John, Duke of Suffolk appears to have played no part in his son’s rebellion. In fact, he rode out the storm convincingly and remained loyal to the Tudors. The parliamentary attainder against John, Earl of Lincoln specifically protected rights of his father: ‘this act of attainder, made in this present parliament against John, late Earl of Lincoln, extend not, nor be prejudicial unto John, Duke of Suffolk during his life time.’25 Suffolk served as a trier during the same session and was entrusted with the muster of troops against Brittany the following year. The duke did not live much longer, dying in May 1492, upon which his next son and heir, John’s younger brother Edmund, forfeited the title in exchange for lands. John’s mother Elizabeth survived into the next century, although she lived quietly and left little trace in the records. It is highly likely that she adopted a similar stance to other royal widows of the era, including Cecily Neville and Elizabeth Woodville, in living a quasi-religious life, perhaps even taking vows. The role of a vowess was a safe, reflective end for women whose lives and families had been shattered by the dynastic conflicts of their menfolk. Elizabeth was described as deceased in 1503, although she may have died long before. She was buried beside her husband at St Andrew’s church, Wingfield. The alabaster tomb shows Sir John dressed in armour, his head resting upon the bleeding head of a Saracen while Elizabeth lies on his left, her clothing virtually identical to that on the effigy of Alice Chaucer. Both have their feet upon curly maned lions.

John’s rebellion was the last realised effort of the Yorkists to regain the throne. As one of the eldest ‘young men’ included in this collection, he had the advantage over the others of having reached adulthood. But this didn’t mean he was not subject to restrictions, even a sort of imprisonment at the Tudor court: he may not have been imprisoned in the Tower, but the expectation of his compliance made a cage for Lincoln which he was unable to endure. The existence of Lambert Simnel may have been the trigger for the earl’s revolt, or else he harnessed the child to his intentions, which he had hitherto kept secret. Given the role he played during the reign of Richard III and his Yorkist ties of affinity, John’s actions fell within Henry’s expectations despite his outward signals of conformity. However, they display a very different pattern of loyalty to that of his father. Both exhibited exceptional devotion to their family, although this followed two convergent paths and yielded contrasting results. Throughout his life, Lincoln modelled dedication to the continuation of the Yorkist dynasty, as a supporter of Edward IV and Richard III and in his attempt to restore its favours. He did not question Richard’s ascendancy in 1483, as this would have led to disruption and conflict, even the resumption of war, had the Princes in the Tower been rescued and the rule of a minor re-established. Lincoln preferred the transfer of power from one adult male to another, and is likely to have accepted Richard’s narrative about the boy’s illegitimacy, or at least accepted its necessity. After the arrival of the Tudors, he played a diplomatic game before rebelling as soon as the opportunity presented itself. He upheld the ideal of the Yorkist men as kings of England and took his place in that succession when he perceived the mantle had fallen to him. By contrast, Suffolk’s devotion was to the survival of his family, whether they were rulers or not. To this effect, he was prepared to accept the sacrifice of individuals and the loss of the throne, if it permitted the continuation of his bloodline. His was a pragmatic loyalty rather than the dedication to an ideal followed by his son.

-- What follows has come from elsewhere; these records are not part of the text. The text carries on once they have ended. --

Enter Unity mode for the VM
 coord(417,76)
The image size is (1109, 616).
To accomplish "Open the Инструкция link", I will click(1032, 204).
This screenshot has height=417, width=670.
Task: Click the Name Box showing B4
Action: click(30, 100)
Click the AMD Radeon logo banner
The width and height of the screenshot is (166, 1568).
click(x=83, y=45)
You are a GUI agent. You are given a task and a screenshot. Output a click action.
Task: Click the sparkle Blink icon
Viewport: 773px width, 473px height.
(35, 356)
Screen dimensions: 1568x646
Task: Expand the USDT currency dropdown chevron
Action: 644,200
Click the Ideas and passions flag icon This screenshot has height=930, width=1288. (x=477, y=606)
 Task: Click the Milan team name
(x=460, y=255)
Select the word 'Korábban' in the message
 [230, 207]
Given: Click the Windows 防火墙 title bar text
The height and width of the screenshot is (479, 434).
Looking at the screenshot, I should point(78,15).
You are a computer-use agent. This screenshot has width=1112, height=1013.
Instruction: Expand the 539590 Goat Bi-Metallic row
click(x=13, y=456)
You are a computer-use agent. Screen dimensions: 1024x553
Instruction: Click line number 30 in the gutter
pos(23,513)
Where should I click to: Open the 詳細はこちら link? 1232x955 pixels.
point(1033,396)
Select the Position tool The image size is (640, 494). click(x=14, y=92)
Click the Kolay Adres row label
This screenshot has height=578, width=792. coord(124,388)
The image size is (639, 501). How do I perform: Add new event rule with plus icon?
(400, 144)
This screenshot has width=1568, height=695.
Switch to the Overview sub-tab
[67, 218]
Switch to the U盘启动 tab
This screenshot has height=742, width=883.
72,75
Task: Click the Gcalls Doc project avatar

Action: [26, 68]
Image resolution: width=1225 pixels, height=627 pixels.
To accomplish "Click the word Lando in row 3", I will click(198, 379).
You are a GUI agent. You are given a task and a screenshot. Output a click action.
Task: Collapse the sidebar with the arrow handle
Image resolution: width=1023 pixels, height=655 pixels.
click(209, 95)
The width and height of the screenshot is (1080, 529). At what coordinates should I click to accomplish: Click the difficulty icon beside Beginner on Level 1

In a political sense, John of Lincoln had a valid claim to the English throne. Leaving Simnel aside, his personal challenge to Henry was a valid one and had the potential to be a success. While Henry claimed right of conquest, and had married Edward IV’s eldest daughter, Lincoln had the advantage of being Richard’s implied heir, although he was equal to Tudor in that their bloodlines passed through a female descendent. The Yorkist dynasty had previously suffered an interruption and regained its footing under Edward IV; surely John reasoned that Henry Tudor’s rule might be a similar blip before the family fortunes were restored under his own kingship? With Burgundian and Irish support, he was confident that he stood as good a chance as his rival and he was right. In the planning stages, in theory, the battle might have gone either way, determined by an incident as unexpected as Richard III’s charge upon Henry into marshy ground. In theory, the rebellion would have seen Simnel swiftly removed and England ruled by John II. In all likelihood, he would have fathered more children, or passed the throne to his brothers, and established the continuation of Yorkist rule well into the sixteenth century. In practice, though, the various elements under his command did not come together in the battle and the day went against him. It is easy to speculate about the ‘what-ifs’. Had the Irish been properly clothed and equipped, had Lincoln chosen another location, had more former Yorkists offered their support, had the weather been different, had the experienced earls of Oxford and Pembroke failed to make the rendezvous, the outcome may have been the restoration of the dynasty.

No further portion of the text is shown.